After locating the line that contains "The width and" in the data below, set down exactly that line and each one after it through the line that contains "the external link", and nothing more.

- INPUT FOR THIS TASK
++++++

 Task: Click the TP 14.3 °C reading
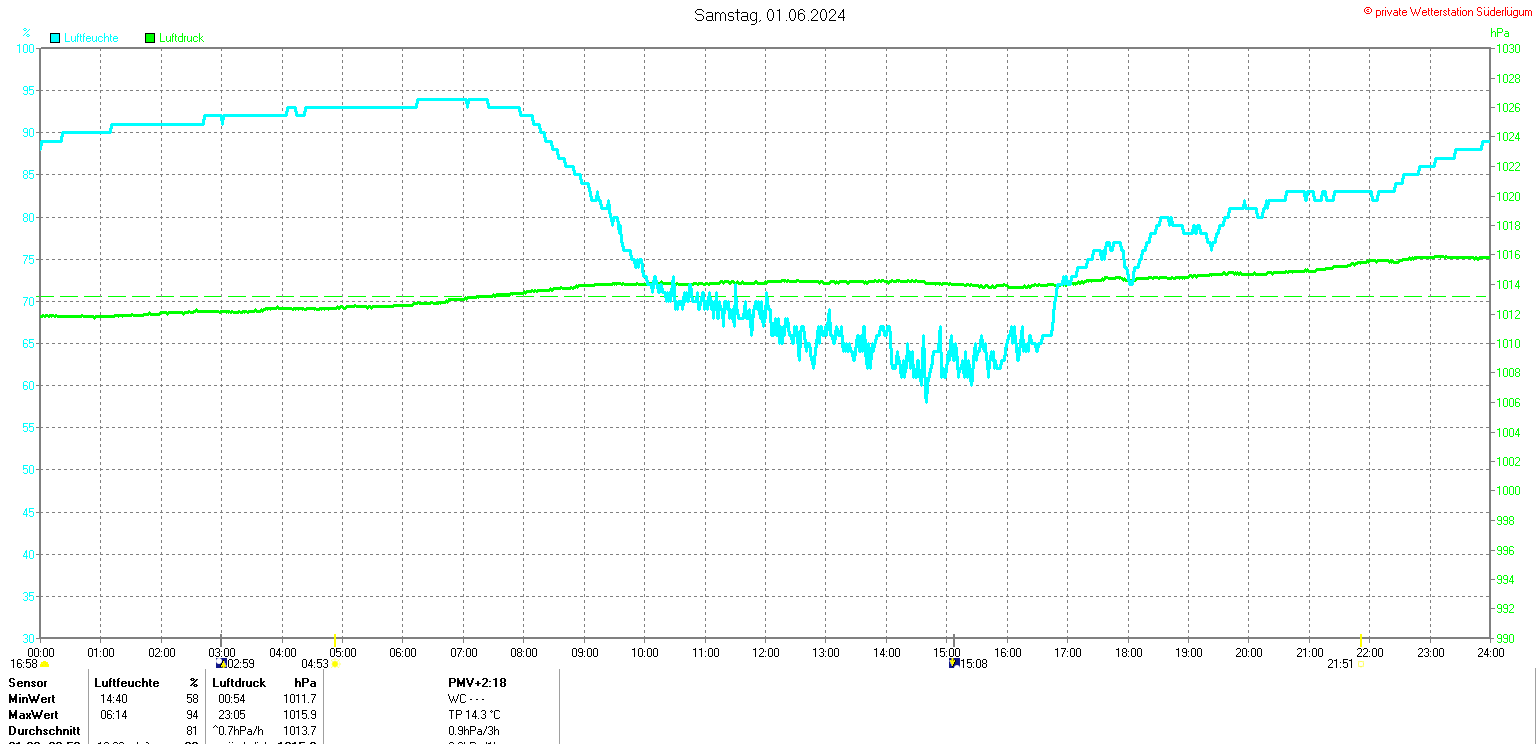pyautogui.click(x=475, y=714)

++++++

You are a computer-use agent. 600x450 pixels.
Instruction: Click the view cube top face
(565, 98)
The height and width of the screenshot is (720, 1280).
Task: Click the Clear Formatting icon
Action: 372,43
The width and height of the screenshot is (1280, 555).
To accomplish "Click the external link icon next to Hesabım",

++++++

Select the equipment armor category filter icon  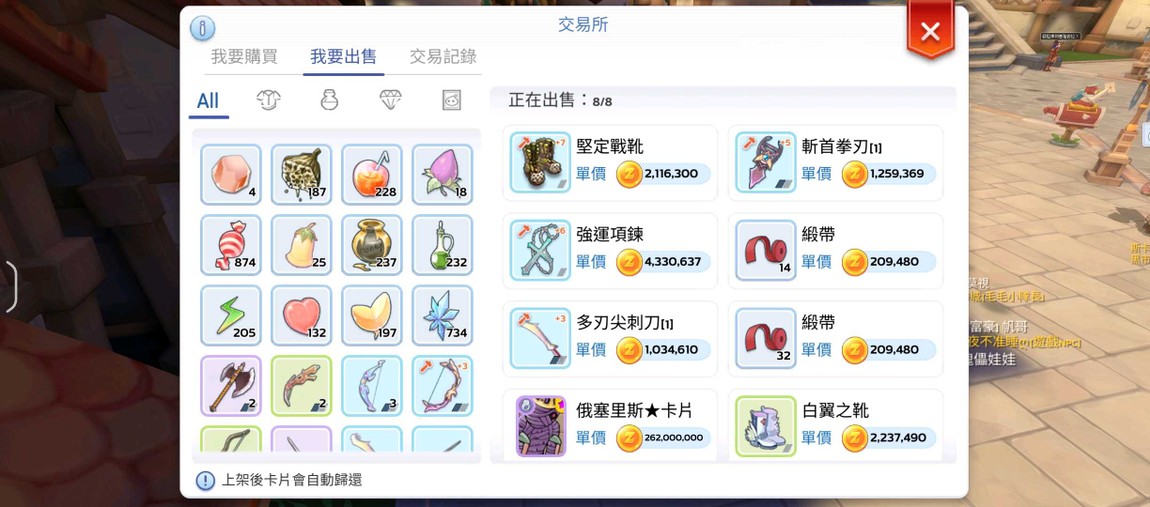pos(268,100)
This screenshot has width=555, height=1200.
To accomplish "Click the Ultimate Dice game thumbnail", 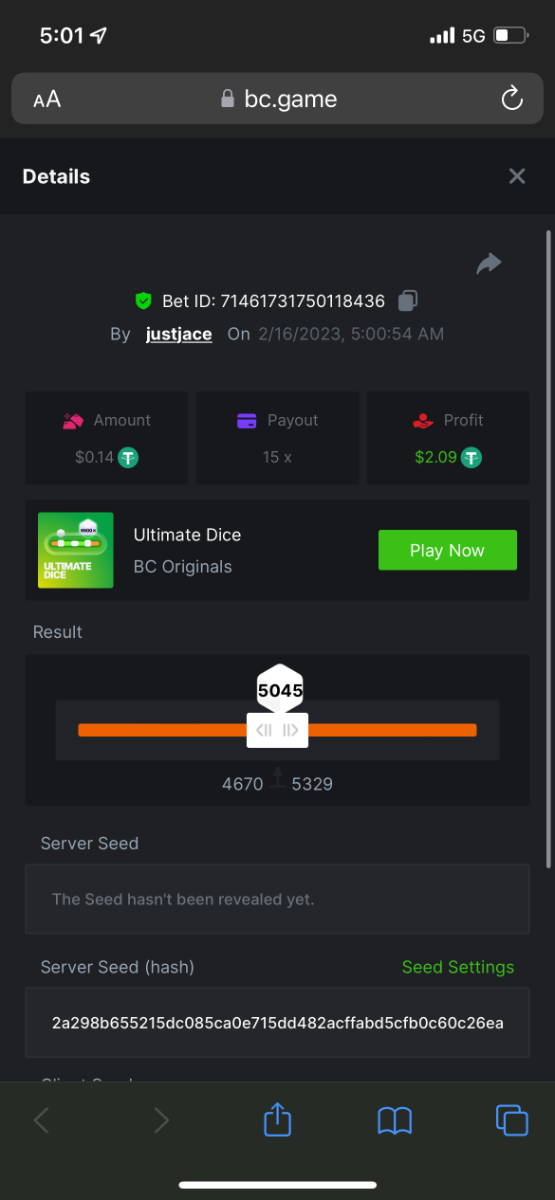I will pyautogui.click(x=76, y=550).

++++++

- TASK OUTPUT
The width and height of the screenshot is (1280, 555).
To accomplish "Click the external link icon next to Hesabım",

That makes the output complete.